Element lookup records
[Begin]

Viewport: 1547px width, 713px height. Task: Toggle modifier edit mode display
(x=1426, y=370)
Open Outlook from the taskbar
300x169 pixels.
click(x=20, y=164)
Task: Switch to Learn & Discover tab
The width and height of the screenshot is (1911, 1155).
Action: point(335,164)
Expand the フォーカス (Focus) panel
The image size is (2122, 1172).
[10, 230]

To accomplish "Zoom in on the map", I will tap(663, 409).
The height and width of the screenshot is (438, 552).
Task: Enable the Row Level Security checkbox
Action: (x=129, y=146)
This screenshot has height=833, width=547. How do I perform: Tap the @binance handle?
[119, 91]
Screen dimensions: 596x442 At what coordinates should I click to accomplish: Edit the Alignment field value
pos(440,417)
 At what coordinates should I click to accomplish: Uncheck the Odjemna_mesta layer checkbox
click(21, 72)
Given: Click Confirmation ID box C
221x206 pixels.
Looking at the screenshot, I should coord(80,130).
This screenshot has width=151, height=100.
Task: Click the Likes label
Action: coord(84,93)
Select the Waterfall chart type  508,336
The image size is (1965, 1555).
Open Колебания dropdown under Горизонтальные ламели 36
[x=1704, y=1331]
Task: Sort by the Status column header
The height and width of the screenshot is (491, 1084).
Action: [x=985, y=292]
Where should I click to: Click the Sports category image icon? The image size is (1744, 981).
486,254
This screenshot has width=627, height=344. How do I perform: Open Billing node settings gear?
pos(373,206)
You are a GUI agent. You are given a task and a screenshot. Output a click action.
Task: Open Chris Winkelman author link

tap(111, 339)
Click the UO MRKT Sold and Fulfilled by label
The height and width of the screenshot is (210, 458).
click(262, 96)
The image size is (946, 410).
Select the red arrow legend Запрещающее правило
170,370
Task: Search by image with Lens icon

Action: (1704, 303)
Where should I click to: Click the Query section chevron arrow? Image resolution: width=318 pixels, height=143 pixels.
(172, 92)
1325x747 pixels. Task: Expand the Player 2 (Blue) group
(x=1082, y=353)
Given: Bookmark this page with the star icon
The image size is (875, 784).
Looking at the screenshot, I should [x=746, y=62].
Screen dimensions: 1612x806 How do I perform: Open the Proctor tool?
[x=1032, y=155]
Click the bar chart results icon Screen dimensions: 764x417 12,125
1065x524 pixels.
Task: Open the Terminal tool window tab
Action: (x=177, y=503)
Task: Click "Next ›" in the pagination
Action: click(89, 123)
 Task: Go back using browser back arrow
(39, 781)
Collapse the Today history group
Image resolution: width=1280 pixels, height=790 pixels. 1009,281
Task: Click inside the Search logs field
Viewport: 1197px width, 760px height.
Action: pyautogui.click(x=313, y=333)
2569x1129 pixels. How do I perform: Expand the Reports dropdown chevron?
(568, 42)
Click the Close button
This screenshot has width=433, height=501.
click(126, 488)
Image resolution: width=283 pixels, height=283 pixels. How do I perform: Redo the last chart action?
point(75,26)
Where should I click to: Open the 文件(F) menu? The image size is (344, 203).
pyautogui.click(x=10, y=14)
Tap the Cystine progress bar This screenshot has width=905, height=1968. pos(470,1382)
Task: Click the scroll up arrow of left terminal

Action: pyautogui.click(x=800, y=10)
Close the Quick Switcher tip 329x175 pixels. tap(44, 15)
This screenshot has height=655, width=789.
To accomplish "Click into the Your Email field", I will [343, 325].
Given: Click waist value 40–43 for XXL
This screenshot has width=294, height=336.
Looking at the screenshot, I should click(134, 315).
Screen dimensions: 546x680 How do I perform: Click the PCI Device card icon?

[End]

- _Task_:
Reproduce verbatim the stretch of the material from the line containing "Task: Click inside the Search logs field" through the end of the material, both ends included.

- _Task answer_:
Task: Click inside the Search logs field
Viewport: 1197px width, 760px height.
Action: pyautogui.click(x=313, y=333)
2569x1129 pixels. How do I perform: Expand the Reports dropdown chevron?
(568, 42)
Click the Close button
This screenshot has width=433, height=501.
click(126, 488)
Image resolution: width=283 pixels, height=283 pixels. How do I perform: Redo the last chart action?
point(75,26)
Where should I click to: Open the 文件(F) menu? The image size is (344, 203).
pyautogui.click(x=10, y=14)
Tap the Cystine progress bar This screenshot has width=905, height=1968. pos(470,1382)
Task: Click the scroll up arrow of left terminal

Action: pyautogui.click(x=800, y=10)
Close the Quick Switcher tip 329x175 pixels. tap(44, 15)
This screenshot has height=655, width=789.
To accomplish "Click into the Your Email field", I will [343, 325].
Given: Click waist value 40–43 for XXL
This screenshot has width=294, height=336.
Looking at the screenshot, I should click(134, 315).
Screen dimensions: 546x680 How do I perform: Click the PCI Device card icon?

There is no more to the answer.